After spending the last six years incarcerated by a militia in the wake of the systemic destruction of Libya by NATO-backed forces in 2011, the second son of slain Libyan leader Muammar Gaddafi, Saif al-Islam Gaddafi, confirmed that he will run for president of Libya in 2018.
Through family spokesman Basem al-Hashimi al-Soul, Gaddafi confirmed to Egyptian television that he plans on running in what will likely be a tenuous election in the highly fragmented state.
According to his spokesman,
“Saif al-Islam Gaddafi, the son of the former Libyan president, enjoys the support of major tribes in Libya so he can run for the upcoming presidential elections due in 2018."
“Saif al-Islam plans to impose more security and stability in accordance with the Libyan geography and in coordination with all Libyan factions”.
Since Gaddafi was freed in June, he has been touring Libya to build support among the nation’s numerous tribal factions. Libya remains a failed state in the wake of the 2011 NATO regime change operation.
According to a report in The Guardian: Saif Gaddafi was once the heir apparent of the Libyan regime, a London School of Economics graduate touted as a modernizer who mixed with British high society.
After the NATO-backed destabilization operation saw Col. Gaddafi killed by militia and dragged through the streets of Libya, Saif Gaddafi returned to Libya and vowed to “defend its terroritory or die a martyr for it.”
At the time, a spokesman for the family said in a written statement:
“Saif al-Islam is inside Libya and is committed to his word, which he gave to all Libyans in 2011, when he said that he will remain in Libya to defend its territory or die a martyr for it.”
Although the publicly stated reason for the imposition of French-led U.N. Security Council Resolution 1973, which created a no-fly zone over Libya, was the express intent of protecting civilians, one of the over 3,000 new Hillary Clinton emails released by the State Department on New Year’s Eve 2015, contained damning evidence of Western nations using NATO as a tool to topple Libyan leader Muammar al-Gaddafi.

·····

Challenge: In the passage about Saif al-Islam Gaddafi, who relayed his plan to run for president to Egyptian television?

Stored data:
·····

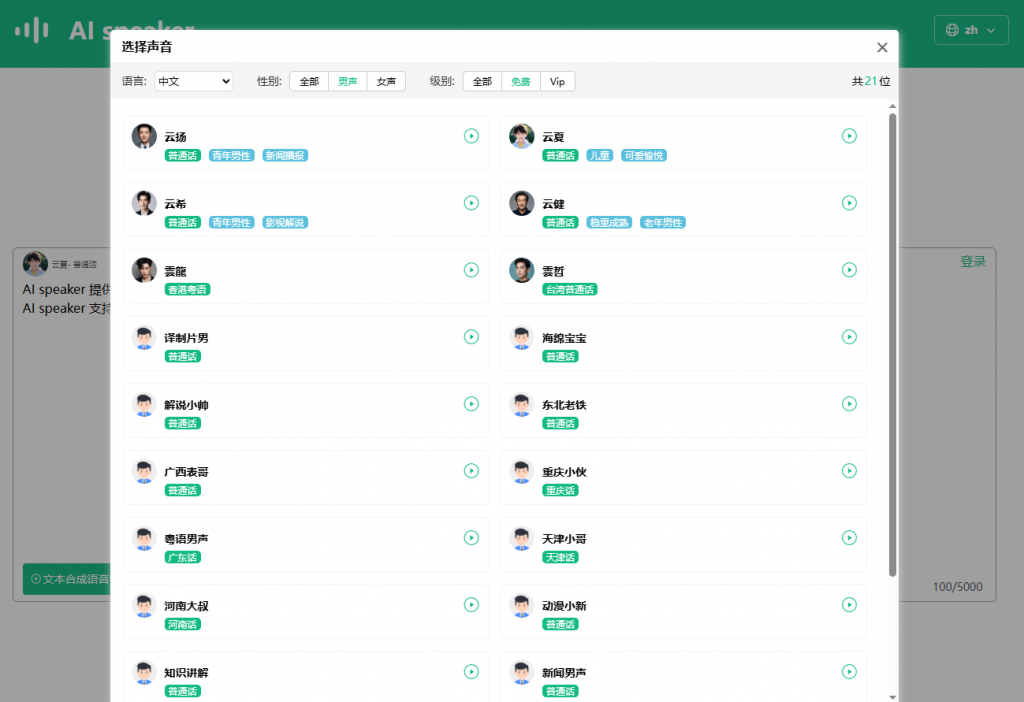
Task: Click the 云哲 voice avatar
Action: (x=521, y=270)

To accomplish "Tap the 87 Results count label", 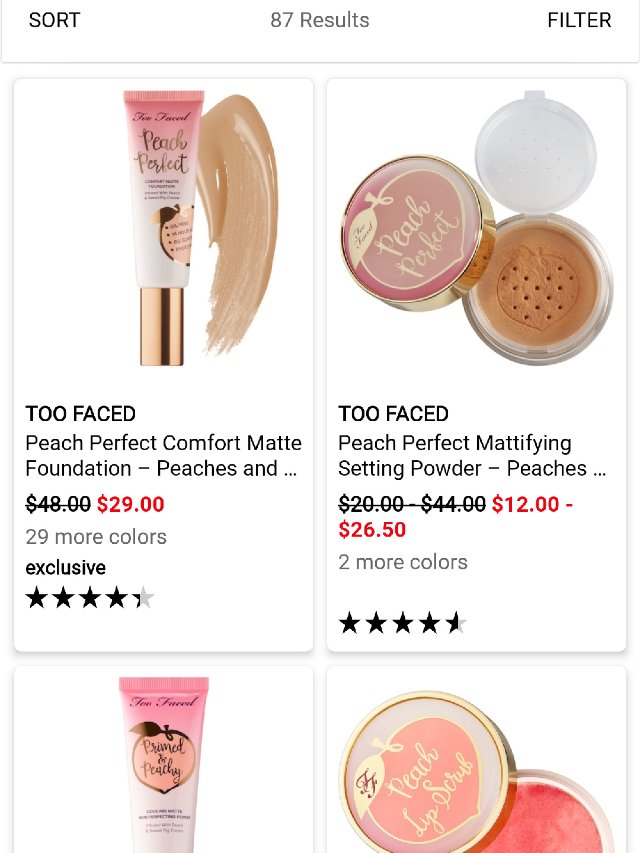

·····

The solution: Family spokesman Basem al-Hashimi al-Soul